Lawmakers say it’s not enough: Democratic Sens. Richard Blumenthal and Ed Markey had some harsh words for DOT, saying that releasing a guidance proposal is “like giving a take-home exam on the honor code to failing students.”
“If modern day cars are computers on wheels, we need mandatory standards, not voluntary guidance, to ensure that our vehicles cannot be hacked and lives and information put in danger,” the lawmakers said in a statement, before plugging their proposed Security and Privacy in Your Car Act. The measure would direct NHTSA and the FTC to set cybersecurity and privacy standards, and create a system to rate cars based on the strength of their cybersecurity and privacy protections.
IT’S TUESDAY: Good morning and thanks for tuning in to POLITICO’s Morning Transportation, your daily tipsheet on all things trains, planes, automobiles and ports. Please send tips, feedback and, of course, song lyrics to bgurciullo@politico.com or @brigurciullo.

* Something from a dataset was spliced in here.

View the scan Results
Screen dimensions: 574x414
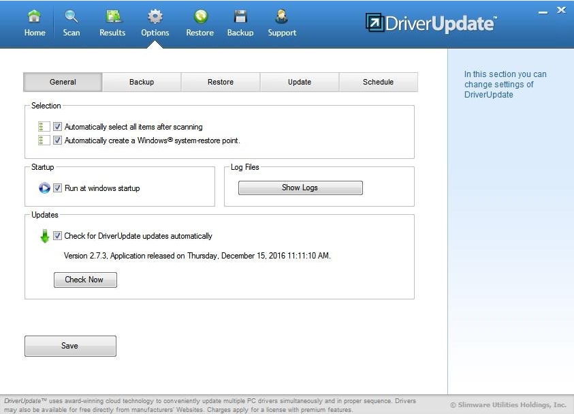pos(112,21)
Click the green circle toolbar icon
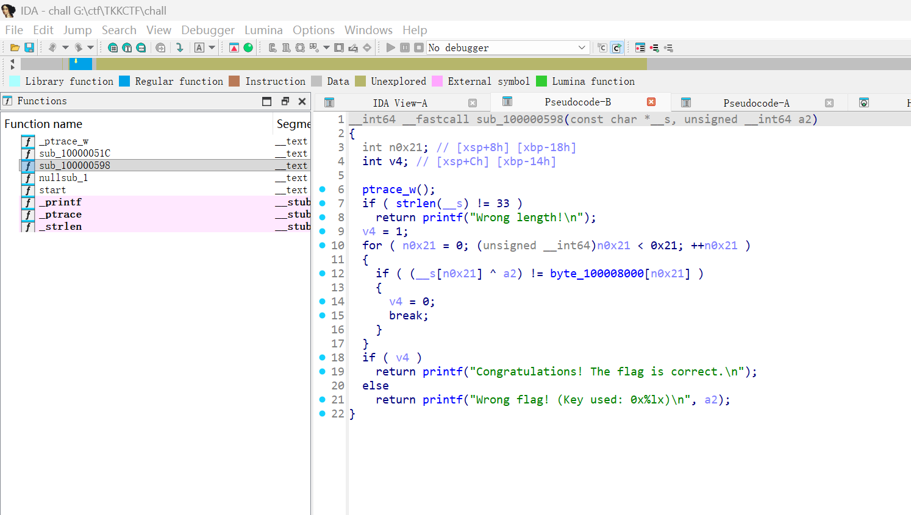Viewport: 911px width, 515px height. (248, 48)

TRUMP WANTS $1 TRILLION IN INFRASTRUCTURE INVESTMENT: Donald Trump says he would get a bill introduced during his first 100 days in office that would “spur $1 trillion in infrastructure investment over 10 years.” In a plan the Republican presidential nominee released over the weekend, Trump promises the legislation would leverage “public-private partnerships, and private investments through tax incentives, to spur $1 trillion in infrastructure investment over 10 years.” The bill would be “revenue neutral,” according to the document. As your MT host reports for Pros, Trump said in August that he would spend at least twice as much on infrastructure as Hillary Clinton has proposed — $275 billion over five years — and indicated he would finance it through debt.
UPDATE ON CALIFORNIA BUS CRASH: There are no signs the driver of a tour bus that smashed into a tractor-trailer Sunday in Southern California hit the brakes before the crash, officials told The Associated Press. The accident left 13 people dead, including the driver, and 31 others injured. The tractor-trailer was moving at 5 mph on the highway, where maintenance work was being done, when the tour bus crashed into it at up to 65 mph. The bus didn’t have seat belts. “There's no indication whatsoever that the driver applied the brakes,” California Highway Patrol Border Division Chief Jim Abele said. He pointed out that no one found skid marks on the road.

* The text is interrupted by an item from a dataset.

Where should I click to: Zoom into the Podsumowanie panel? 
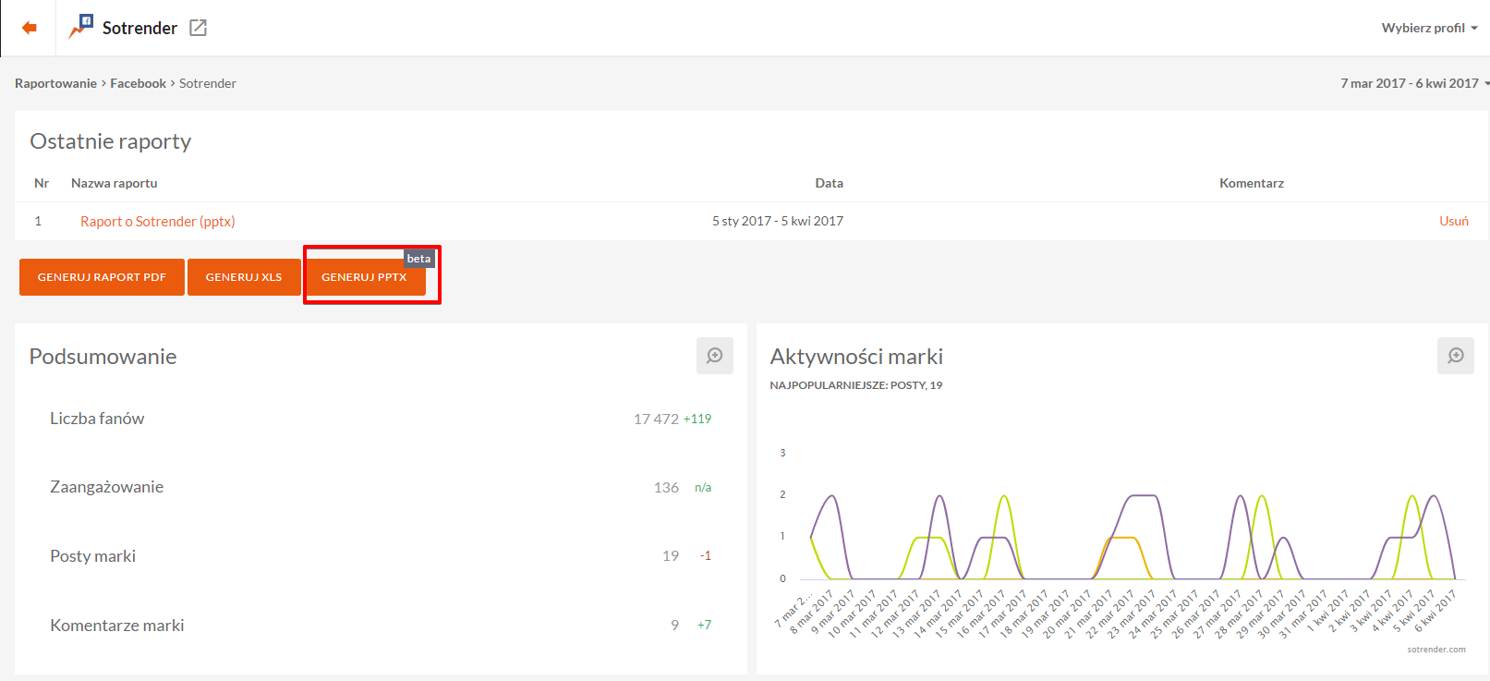pos(714,356)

The owner and driver of the tour bus, 59-year-old Teodulo Elias Vides, was listed in lawsuits related to three previous freeway crashes, the AP reports, but Vides wasn’t driving in those incidents.
SHIPPING EMISSIONS DEAL GETTING COMPLICATED: Monday’s opening of the International Maritime Organization’s latest committee meeting ended without conclusive progress on a timeline for a sulfur-capping deal in the shipping sector. Delegates have a straight choice: Agree that enough cleaner bunker fuel will be available to sharply cut the use of higher sulfur-content fuel in 2020, or say the market needs more time to prepare and snap that date back five years.
“From the perspective of international shipping, this is a particularly difficult challenge,” IMO’s Kitack Lim said in a speech. “The Paris Agreement addresses the emissions of individual countries, but shipping is not a country, it is a global industry. Finding an effective way to allocate emissions is not straightforward. Ships can move between different flags as easily as they can sail between different countries."
MIC CHECK, 1-2, 1-2: Our own Lauren Gardner rejoined WAMU’s Martin Di Caro on the (Metro)rails last week to interview Rep. Gerry Connolly for the “Metropocalypse” podcast about the system’s safety and financial woes and what role the federal government should play in addressing them. The Virginia Democrat — never at a loss for words on the significance of the nation’s second-largest transit system to the region — opined on floated service cuts and the future of congressional aid to Metro.
Connolly’s plans: Of particular interest to our readers may be Connolly’s admission that he has no desire to pursue a seat on the Appropriations Committee to make up for the recent contraction of the capital area’s influence over the federal purse-strings. “I’ve got eight years of seniority on the committees I’m on, both of which are very vital to this region and to my district in particular,” he said of his positions on the Foreign Affairs and Oversight and Government Reform panels. “It’s too late for me to build any seniority on Appropriations.” Download the podcast here.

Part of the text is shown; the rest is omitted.